Growing its network from there has required Belvoir to give its franchisees a little extra. One of the ways in which it’s been able to attract interest is by providing comprehensive support for those that buy into the franchise. Out of the gate, Belvoir provides its franchisees access to business development managers and a team of auditors to help build their business in the early months. “Gradually, as we wean them off of that, we visit them once or twice a year but we also have a whole host of staff ready to answer their queries,” he says.

Another factor that has been fundamental to Belvoir’s growth has been an ability to set itself apart from the competition. “We have differentiated ourselves with integrity, strong ethics and a very strict adherence to a recognised brand,” Goddard says. Brand is very important to Belvoir but Goddard stresses that it’s not just about logos, trademarked colours or marketing slogans. Just as important has been building a position of trust with customers and establishing a reputation as a specialist in lettings. “We believe in a very high-quality service,” Goddard says. “And we try to instill that throughout our whole network.”

Something else that has undoubtedly given Belvoir a good deal of credibility as a franchise is its founder’s profile within the sector – Goddard is a former chairman of the British Franchise Association (bfa). Having already served a short tenure as the bfa’s director, Goddard was invited by director general Brian Smart to fill the role of chairman in April 2008. “It was very daunting,” says Goddard. “But being an owner-founder, people could relate to me and I could give them the benefit of my experience, having been there myself.” And he evidently proved popular in the position; the bfa bent the rules to keep hold of him. “Normally you only have a two-year tenure and then you have to stop; they asked me to stay on for a third,” he says.
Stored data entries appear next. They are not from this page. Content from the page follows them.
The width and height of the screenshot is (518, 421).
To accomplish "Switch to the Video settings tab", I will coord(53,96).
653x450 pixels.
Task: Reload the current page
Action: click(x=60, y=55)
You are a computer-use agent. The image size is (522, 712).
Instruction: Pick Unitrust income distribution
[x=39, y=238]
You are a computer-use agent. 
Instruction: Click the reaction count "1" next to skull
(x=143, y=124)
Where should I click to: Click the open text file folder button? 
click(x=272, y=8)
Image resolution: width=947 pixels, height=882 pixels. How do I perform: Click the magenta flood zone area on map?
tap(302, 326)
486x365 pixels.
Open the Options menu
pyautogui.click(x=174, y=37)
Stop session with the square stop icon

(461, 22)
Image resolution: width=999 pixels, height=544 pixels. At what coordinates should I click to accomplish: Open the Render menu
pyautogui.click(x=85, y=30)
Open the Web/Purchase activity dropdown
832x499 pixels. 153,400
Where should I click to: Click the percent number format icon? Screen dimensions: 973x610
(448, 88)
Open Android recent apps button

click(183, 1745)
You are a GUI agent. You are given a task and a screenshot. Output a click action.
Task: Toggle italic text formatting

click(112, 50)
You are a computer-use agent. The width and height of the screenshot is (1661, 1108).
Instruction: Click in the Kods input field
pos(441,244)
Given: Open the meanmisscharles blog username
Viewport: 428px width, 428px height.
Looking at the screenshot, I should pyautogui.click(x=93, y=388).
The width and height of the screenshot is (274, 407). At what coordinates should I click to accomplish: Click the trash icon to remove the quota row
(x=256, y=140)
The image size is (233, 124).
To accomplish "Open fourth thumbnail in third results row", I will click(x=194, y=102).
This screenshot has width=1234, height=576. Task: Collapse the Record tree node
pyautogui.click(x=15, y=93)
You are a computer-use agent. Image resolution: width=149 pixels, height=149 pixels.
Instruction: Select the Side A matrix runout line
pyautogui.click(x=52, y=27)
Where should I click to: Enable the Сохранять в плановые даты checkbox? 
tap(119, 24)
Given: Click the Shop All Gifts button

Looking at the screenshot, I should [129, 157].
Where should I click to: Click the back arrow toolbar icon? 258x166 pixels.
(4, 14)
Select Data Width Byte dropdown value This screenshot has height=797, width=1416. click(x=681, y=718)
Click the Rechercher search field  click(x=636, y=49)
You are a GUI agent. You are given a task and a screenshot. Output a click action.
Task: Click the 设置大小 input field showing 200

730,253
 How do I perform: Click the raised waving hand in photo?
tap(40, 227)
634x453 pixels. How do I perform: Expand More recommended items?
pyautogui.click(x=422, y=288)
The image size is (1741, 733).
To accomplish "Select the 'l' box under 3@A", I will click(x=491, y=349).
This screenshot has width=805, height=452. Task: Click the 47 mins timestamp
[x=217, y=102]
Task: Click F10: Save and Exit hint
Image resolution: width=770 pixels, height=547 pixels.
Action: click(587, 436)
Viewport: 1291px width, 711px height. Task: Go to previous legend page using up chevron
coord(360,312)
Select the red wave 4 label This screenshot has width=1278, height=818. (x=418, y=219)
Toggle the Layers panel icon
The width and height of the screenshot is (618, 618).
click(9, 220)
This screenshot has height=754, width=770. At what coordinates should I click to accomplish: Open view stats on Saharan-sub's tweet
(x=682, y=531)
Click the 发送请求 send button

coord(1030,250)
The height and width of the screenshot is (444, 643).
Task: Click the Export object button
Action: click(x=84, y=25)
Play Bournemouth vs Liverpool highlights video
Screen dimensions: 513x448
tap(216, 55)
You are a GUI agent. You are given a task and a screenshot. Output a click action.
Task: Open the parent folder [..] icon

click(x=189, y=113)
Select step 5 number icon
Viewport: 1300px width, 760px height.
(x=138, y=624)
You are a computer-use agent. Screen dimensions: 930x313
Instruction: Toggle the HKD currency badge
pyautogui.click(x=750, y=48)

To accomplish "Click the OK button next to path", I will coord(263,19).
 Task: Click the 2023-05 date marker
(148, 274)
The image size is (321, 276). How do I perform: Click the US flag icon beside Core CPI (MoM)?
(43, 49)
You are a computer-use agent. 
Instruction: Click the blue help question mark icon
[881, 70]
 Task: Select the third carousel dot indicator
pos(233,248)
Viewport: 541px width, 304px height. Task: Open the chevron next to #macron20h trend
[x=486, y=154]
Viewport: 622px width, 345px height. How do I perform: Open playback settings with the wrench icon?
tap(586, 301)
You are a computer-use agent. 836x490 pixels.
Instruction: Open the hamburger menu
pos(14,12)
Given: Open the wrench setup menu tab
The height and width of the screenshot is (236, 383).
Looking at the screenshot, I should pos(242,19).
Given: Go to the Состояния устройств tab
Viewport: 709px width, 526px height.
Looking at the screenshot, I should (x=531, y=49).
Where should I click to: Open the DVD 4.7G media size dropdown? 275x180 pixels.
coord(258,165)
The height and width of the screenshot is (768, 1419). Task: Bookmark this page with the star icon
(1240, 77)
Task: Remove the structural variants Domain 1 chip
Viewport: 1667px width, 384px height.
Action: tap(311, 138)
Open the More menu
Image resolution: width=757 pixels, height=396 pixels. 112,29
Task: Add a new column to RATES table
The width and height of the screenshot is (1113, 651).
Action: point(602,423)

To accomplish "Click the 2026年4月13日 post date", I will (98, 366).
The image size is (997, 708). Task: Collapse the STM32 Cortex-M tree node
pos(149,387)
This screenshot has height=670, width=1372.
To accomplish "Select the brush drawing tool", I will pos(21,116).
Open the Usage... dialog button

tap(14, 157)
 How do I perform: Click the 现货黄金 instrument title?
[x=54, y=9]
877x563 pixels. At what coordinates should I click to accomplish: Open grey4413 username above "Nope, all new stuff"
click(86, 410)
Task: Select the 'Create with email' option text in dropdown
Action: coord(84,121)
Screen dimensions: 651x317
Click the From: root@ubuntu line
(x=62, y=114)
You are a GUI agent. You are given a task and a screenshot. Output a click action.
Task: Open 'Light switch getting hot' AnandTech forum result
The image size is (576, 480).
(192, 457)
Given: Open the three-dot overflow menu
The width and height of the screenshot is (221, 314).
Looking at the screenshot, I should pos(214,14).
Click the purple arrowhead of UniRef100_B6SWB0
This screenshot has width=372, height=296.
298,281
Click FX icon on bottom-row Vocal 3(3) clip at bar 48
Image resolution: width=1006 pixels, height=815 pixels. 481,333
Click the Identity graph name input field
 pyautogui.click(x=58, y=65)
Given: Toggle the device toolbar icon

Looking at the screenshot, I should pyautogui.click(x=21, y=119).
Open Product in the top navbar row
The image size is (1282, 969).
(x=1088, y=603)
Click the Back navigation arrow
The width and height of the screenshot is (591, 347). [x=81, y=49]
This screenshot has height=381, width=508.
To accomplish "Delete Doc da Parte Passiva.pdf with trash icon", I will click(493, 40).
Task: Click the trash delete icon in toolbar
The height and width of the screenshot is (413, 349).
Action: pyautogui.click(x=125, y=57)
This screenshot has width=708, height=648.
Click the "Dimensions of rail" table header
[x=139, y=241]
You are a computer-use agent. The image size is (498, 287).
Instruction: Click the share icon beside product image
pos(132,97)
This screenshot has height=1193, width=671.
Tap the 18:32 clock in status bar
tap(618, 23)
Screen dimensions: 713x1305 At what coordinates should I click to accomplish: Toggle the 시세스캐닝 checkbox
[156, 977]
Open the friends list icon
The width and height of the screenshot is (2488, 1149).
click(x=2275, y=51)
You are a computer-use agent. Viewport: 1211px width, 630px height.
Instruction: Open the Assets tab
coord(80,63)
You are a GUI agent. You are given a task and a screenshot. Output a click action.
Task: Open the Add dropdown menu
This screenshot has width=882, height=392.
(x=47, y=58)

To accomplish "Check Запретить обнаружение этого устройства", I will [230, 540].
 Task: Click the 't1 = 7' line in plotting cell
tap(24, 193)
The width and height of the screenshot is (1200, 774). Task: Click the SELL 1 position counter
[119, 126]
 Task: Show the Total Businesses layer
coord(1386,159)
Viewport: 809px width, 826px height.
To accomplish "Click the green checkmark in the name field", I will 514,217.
And the bfa isn’t the only body that has sought out Goddard’s expertise; in 2010, he was also invited to join the board of the Property Ombudsman. “At the time, the Property Ombudsman scheme was very orientated toward sales agents and, as lettings was growing, they wanted somebody who had deep lettings experience,” Goddard explains. This made the founder of Belvoir the natural choice to bring an infusion of additional expertise.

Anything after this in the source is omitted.